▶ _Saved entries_
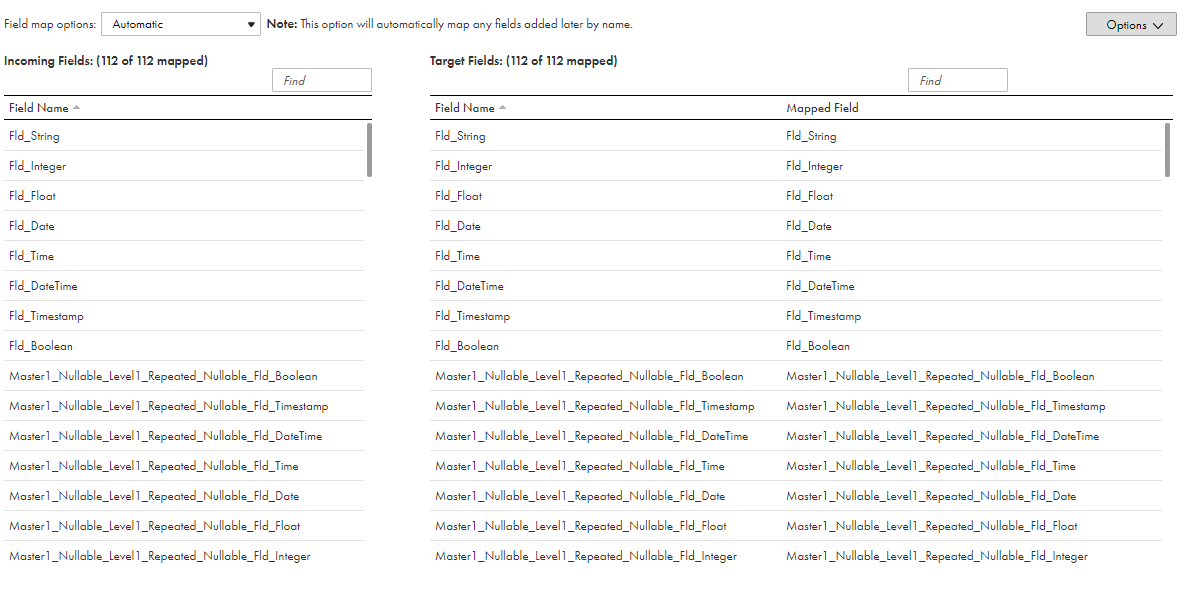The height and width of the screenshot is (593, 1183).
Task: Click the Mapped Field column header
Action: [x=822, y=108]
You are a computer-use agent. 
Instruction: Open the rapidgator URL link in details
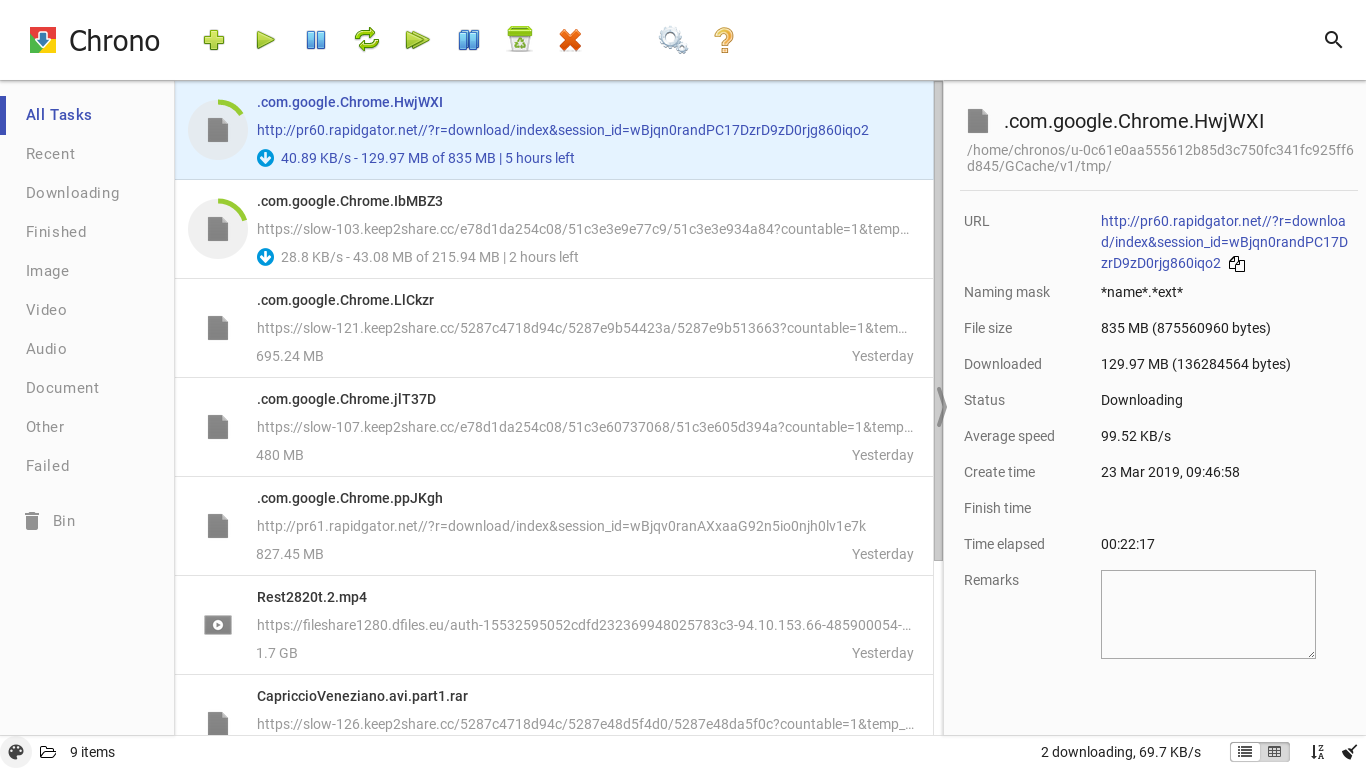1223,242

▶ _TRY IT_
Looking at the records above, extract only the lines from the one with "Instruction: Open the" through the last line, exactly, with the pictures left out.

▶ _ANSWER BOX_
Instruction: Open the rapidgator URL link in details
1223,242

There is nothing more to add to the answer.